The more people you connect with, the smarter you will get – right? Actually wrong. Large social networks can actually make you dumber than you started. What you need is diversity. We take a look at the research on performance improvement and social networks.
To understand why large networks can make you dumb we need to look at the work of the Social Physics team at MIT led by Sandy Pentland. One of the key findings of their research is the concept of idea flow across social networks and the development of echo chambers. If you want to want to improve your performance through social networks and social learning you should carefully consider their findings.
Idea flow, social learning and performance
The MIT team did a detailed study of idea flow and performance on the eToro trading platform which is summarized in this article on Harvard Business Review.
The research found the traders that engaged very little with other people on the platform had the poorest financial returns. They found that as traders engaged more with other people on the platform and ideas flowed between them, the performance of individual traders went up. This all sounds good, the more I engage with a larger network of people the smarter the decisions I make.
However, as the networks got larger at a certain point the performance of the traders actually declined. What the MIT team found was that at a certain point the idea flow become an ideas loop where people were simply repeating what others have said. Effectively the traders were in an echo chamber. So instead of gaining better insights the reverse happened. People were no longer hearing new ideas but were being affected by group think. As the network grew larger the results actually got worse.
This is summarised in the chart below by Profuturists. Notice how as the rate of idea flow increases performance actually declines.
The wisdom of the crowd becomes undermined when ideas are just recirculating. This reminds me of Steve Jobs argument that you must surround yourself with diverse people to be creative and innovative. This is very much in line with Sandy’s thinking about the best social explorers.
“Social explorers spend enormous amounts of time searching for new people and ideas—but not necessarily the best people or ideas. Instead, they seek to form connections with many different kinds of people and to gain exposure to a broad variety of thinking.”
Why does diversity of ideas work?
Social learning takes place through observation and imitation of ideas that work. This has been the case since the very earliest days when humans were foraging for food and searching for shelter. Good decision making is learning from the success and importantly failures of others. In essence at a certain level you can improve performance through the wisdom of the crowd.
However, some people learn and perform better than others. Robert Kelley of Carnegie Mellon University did at a study in 1985 to understand what distinguished a star performer from an average performer. He found that the best researchers did “preparatory exploration”. They proactively developed relationships and connections with other experts and sought their help with completing critical tasks. The networks of the star performers were far more diverse than the networks of the middling performers. The study concluded that because the stars could see the situation from a variety of viewpoints, they could develop better solutions to problems.

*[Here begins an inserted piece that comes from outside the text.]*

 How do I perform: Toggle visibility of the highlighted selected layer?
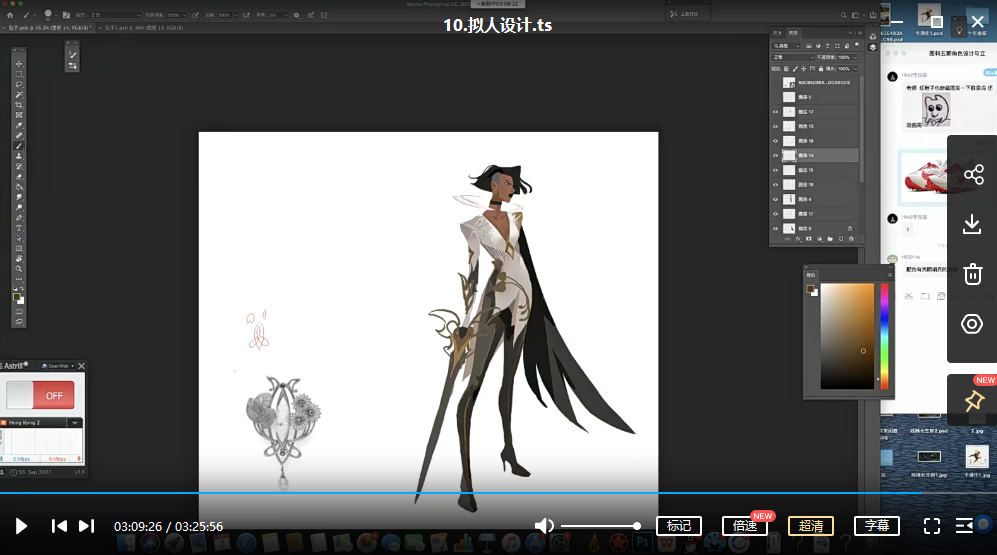[776, 156]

Sandy’s own research has found that to improve performance you need to promote opportunities for engagement with people from across your business and external social networks. He argues:
“the number of opportunities for social learning (which include informal face-to-face interactions among employees) is often the largest single factor in company productivity.”
More diverse engagement can be promoted by things as simple as providing larger lunch tables for more people to meet or having joint coffee spaces. More diverse engagement can also be encouraged through webinars and social networks.
The danger of crowds
If a social network is homogenous there is a real danger of group think. There is a natural reassurance in following the same strategies as your peers, it gives you confidence. However, when ideas start to recirculate it becomes dangerous. You may think everyone has arrived at their own conclusions for example about the best forms of content marketing but in reality it is the same idea recirculating. It is reassurance through group think not original thinking or research. This is what Sandy calls the “echo chamber” effect.
You need to fine tune your network so you have enough diversity and idea flow. Sandy argues:
“success depends greatly on the quality of social exploration—and on whether your information and sources of ideas are diverse and independent.”
What does this mean for your social networking?
People who lack a diverse social network are prone to suffer from the “echo chamber”. In social media for example people follow people with large numbers of followers, these followers retweet the same ideas whose followers retweet them in turn. You see the same ideas and ‘wisdom’ being shared again and again. The danger is you are not exploring new ideas but simply hearing an echo.
If you follow the same people that everyone else follows the danger of group think becomes very real and your performance can actually decline. In real terms, if you only look at what your top 5 competitors do, and they do the same, what will happen? You’ll end up all offering variations on the same products and services. Then a new competitor comes along with a completely original idea and defeats everyone. Much like Uber or AirBnB have turned their industries upside down.
You need to find people who share interesting ideas that are outside your professional area to reduce your exposure to the same ideas recirculating. To stay productive, you should follow influencers but make sure you follow a diverse group of influencers from different industries. Tweak your networks regularly, remove people who are not adding value or just amplifying the echo. Add new people from diverse disciplines to see what happens. Your network should be constantly evolving.
To paraphrase Steve Jobs again: Think different. Be curious. Be a little random in who you connect with and what inspires you. The grey area between disciplines (e.g. sales and poetry, engineering and music, marketing and….well, you decide) – that’s an original, interesting place to hang out.